- Requirement: Your answer is the lines below, exactly, from the one that contains "For every named" through the one that contains "[button] (139, 44)", both included.

- Records supplied:
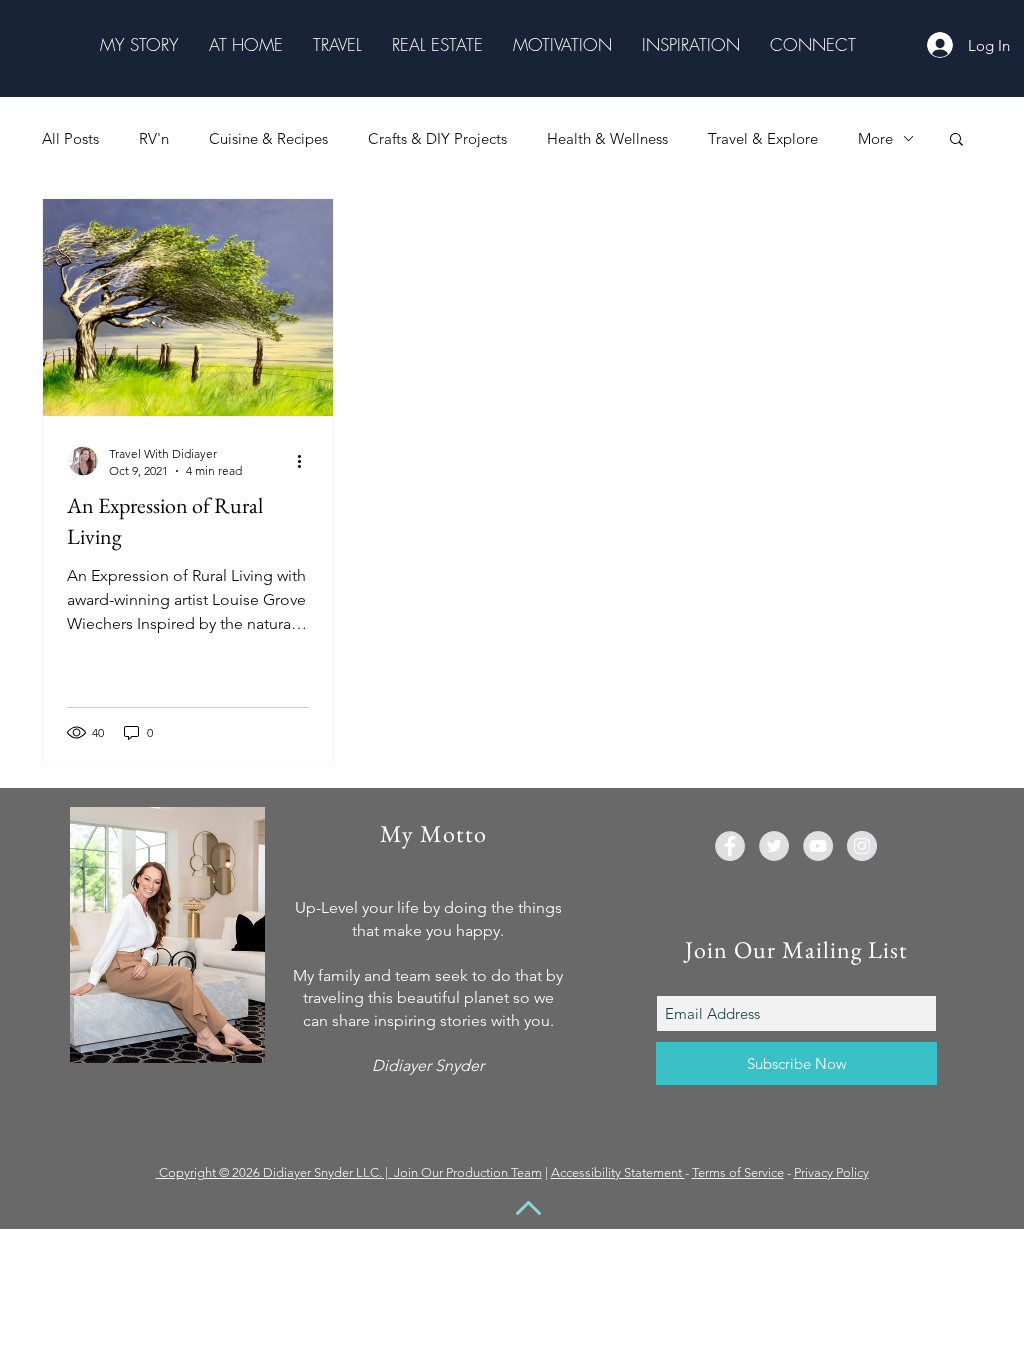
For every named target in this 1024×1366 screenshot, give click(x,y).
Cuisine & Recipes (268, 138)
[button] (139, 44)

==

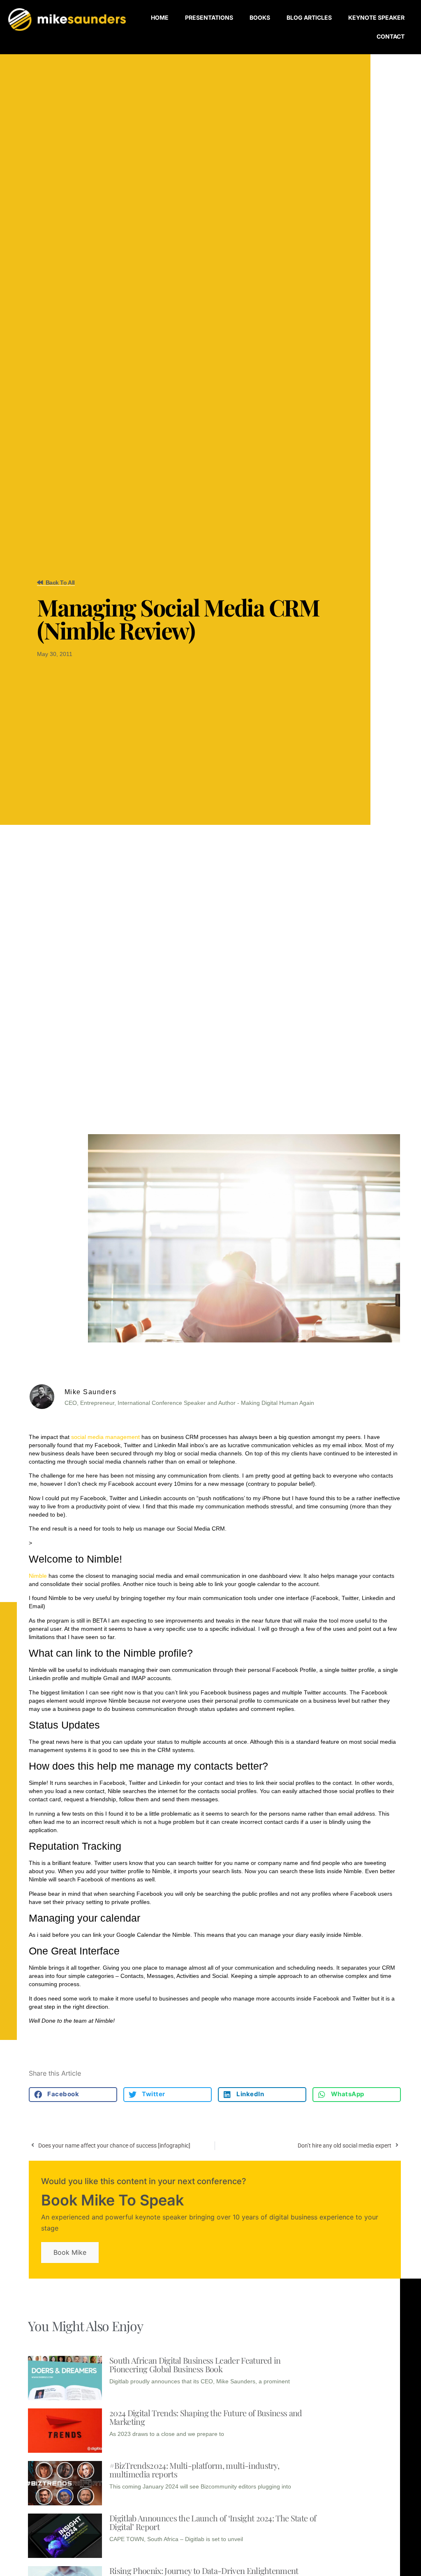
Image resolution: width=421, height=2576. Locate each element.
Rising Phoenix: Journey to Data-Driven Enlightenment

- Written response:
For every named target in this 1024×1366 screenshot, give click(x,y).
Cuisine & Recipes (268, 138)
[button] (139, 44)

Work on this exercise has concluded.